= RECORDS SUPPLIED =
--- --- ---

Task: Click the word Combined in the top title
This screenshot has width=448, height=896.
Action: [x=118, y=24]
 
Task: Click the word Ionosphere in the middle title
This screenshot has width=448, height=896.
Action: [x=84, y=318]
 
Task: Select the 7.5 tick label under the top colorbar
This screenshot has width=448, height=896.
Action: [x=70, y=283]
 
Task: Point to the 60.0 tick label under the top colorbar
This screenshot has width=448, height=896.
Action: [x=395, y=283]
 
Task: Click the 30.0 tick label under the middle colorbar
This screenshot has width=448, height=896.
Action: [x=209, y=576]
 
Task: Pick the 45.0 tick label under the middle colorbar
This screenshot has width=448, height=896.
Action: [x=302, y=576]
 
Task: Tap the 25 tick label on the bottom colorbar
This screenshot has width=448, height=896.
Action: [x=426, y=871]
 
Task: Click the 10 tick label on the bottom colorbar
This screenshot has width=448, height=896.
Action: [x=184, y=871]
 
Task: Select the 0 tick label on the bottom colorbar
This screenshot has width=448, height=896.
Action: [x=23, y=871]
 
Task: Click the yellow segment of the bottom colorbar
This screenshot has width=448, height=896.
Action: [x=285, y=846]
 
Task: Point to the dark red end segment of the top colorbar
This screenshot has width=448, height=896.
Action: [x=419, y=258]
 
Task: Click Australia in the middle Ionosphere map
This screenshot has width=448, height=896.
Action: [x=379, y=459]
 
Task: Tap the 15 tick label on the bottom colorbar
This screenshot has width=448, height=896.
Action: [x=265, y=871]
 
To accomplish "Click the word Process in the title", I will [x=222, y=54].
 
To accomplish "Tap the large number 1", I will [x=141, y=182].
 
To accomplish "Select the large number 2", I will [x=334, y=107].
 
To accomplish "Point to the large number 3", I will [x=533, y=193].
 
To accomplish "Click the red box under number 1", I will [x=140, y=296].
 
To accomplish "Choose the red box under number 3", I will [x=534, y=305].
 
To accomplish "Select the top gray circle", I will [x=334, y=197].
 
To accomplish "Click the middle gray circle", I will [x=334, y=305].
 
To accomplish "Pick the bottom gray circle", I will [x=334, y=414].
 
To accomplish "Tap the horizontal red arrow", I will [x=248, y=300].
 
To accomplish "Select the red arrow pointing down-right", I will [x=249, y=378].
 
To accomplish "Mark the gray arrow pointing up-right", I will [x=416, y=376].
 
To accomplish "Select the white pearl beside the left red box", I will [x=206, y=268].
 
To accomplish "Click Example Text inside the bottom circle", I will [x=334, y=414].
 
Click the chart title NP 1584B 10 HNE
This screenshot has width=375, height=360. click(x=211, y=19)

--- --- ---

= GOAL OF THE EXERCISE =
Rewrite the listing from its first line through the line containing "Action: [x=395, y=283]", changing "colorbar" to "color bar" and leaving everything else as it is.

= RESPONSE TO THIS TASK =
Task: Click the word Combined in the top title
This screenshot has width=448, height=896.
Action: [x=118, y=24]
 
Task: Click the word Ionosphere in the middle title
This screenshot has width=448, height=896.
Action: [x=84, y=318]
 
Task: Select the 7.5 tick label under the top color bar
This screenshot has width=448, height=896.
Action: [x=70, y=283]
 
Task: Point to the 60.0 tick label under the top color bar
This screenshot has width=448, height=896.
Action: [x=395, y=283]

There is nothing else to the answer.